── Material ──

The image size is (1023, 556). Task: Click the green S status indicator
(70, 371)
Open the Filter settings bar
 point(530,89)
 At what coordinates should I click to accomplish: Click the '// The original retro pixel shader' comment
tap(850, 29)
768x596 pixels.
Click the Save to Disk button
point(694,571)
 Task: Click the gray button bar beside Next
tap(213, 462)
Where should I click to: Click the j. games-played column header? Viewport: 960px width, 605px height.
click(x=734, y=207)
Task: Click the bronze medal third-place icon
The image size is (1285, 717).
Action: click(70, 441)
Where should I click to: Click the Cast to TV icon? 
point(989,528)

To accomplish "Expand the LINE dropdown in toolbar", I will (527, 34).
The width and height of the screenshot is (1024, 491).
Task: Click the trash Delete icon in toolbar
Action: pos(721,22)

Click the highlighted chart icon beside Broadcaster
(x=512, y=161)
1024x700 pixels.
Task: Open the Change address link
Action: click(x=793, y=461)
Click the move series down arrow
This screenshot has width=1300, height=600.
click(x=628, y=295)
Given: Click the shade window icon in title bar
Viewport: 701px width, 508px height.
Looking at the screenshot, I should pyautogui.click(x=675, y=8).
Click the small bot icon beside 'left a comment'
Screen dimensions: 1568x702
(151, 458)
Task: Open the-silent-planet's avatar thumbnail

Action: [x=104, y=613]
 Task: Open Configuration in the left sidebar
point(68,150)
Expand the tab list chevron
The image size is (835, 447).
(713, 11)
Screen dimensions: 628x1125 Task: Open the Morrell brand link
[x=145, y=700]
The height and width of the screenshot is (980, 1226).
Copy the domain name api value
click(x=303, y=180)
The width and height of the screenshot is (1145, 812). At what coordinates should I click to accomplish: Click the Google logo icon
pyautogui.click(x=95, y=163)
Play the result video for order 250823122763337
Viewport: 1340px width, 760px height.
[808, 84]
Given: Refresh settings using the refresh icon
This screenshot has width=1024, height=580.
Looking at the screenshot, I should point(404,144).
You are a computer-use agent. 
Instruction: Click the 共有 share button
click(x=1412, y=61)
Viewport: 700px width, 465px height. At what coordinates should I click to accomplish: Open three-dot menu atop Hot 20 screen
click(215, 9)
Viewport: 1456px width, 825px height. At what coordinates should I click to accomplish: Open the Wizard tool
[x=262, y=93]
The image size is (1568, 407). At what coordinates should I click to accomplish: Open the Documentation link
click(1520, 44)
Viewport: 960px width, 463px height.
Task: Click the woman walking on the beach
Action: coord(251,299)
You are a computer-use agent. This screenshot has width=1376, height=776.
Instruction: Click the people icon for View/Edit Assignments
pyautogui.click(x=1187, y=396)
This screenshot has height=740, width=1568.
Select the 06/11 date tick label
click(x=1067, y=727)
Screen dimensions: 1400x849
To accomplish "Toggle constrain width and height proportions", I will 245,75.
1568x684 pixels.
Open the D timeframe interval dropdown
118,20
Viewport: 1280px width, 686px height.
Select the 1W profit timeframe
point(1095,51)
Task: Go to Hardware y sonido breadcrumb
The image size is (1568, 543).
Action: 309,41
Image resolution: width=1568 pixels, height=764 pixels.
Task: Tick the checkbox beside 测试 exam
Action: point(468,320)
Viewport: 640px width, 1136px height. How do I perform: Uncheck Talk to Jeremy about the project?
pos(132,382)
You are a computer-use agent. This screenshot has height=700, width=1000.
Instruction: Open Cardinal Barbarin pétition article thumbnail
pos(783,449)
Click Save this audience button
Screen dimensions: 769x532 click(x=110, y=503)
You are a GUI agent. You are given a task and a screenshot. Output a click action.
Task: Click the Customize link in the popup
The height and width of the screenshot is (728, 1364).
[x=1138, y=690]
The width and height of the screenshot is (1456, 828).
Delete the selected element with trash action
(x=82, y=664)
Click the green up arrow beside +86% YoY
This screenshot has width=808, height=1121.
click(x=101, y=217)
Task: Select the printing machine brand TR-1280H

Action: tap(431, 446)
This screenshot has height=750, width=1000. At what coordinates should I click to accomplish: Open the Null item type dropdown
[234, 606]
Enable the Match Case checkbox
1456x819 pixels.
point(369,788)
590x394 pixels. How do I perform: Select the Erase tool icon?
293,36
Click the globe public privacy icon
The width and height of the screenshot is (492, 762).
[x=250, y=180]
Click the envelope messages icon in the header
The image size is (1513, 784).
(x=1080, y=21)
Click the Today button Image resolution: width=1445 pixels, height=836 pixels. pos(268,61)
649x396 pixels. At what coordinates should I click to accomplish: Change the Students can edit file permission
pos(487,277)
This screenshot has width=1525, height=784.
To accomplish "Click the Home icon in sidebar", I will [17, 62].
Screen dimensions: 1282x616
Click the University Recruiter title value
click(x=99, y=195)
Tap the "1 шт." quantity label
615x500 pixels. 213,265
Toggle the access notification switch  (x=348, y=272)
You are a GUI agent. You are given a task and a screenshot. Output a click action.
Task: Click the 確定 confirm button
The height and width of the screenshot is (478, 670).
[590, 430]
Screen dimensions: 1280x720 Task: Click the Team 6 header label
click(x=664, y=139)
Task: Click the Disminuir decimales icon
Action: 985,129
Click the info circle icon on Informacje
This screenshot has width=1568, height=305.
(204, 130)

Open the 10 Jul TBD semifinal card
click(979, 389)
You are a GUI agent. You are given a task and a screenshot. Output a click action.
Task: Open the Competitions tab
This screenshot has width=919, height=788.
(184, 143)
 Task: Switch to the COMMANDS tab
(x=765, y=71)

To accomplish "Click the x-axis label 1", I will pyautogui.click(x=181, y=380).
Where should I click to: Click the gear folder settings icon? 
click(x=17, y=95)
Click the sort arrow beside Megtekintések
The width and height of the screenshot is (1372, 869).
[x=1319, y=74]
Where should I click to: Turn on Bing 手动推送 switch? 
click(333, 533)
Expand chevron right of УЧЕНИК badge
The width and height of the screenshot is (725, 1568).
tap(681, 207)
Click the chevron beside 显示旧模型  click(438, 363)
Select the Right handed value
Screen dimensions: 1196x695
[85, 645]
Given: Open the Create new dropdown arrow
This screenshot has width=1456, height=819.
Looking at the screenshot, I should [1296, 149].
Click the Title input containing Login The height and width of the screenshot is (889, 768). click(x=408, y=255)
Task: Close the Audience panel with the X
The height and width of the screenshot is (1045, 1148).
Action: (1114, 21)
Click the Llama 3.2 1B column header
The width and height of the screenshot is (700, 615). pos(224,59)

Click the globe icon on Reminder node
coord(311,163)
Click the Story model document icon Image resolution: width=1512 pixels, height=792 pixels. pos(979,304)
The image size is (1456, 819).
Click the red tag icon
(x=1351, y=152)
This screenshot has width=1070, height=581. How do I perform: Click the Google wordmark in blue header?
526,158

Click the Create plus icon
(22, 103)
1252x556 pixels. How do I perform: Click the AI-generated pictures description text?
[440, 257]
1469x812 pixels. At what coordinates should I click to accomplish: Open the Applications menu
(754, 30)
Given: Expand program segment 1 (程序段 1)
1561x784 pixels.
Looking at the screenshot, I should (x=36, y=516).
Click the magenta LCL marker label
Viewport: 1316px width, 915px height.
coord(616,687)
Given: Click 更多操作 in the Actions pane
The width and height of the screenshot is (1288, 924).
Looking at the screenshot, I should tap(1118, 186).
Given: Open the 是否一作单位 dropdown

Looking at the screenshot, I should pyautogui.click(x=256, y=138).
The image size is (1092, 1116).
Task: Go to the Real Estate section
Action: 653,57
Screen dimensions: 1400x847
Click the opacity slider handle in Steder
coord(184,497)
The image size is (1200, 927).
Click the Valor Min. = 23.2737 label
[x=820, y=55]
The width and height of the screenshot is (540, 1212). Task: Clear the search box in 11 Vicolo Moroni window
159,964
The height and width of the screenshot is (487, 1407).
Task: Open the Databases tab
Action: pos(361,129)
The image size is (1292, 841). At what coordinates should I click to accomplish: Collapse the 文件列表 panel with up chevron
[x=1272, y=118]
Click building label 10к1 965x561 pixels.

───

Beginnen Sie bei der Zeile mit „Given: Click 更多操作 in the Actions pane“ und enden Sie nach der Zeile mit „Looking at the screenshot, I should tap(1118, 186).“. Wandeln Sie diese Zeilen in eine JSON-Liste aus Zeichenketten um, mit genau einer Zeichenkette pro Zeile und ohne Leerzeilen.

(Erwartete Antwort)
[
  "Given: Click 更多操作 in the Actions pane",
  "The width and height of the screenshot is (1288, 924).",
  "Looking at the screenshot, I should tap(1118, 186)."
]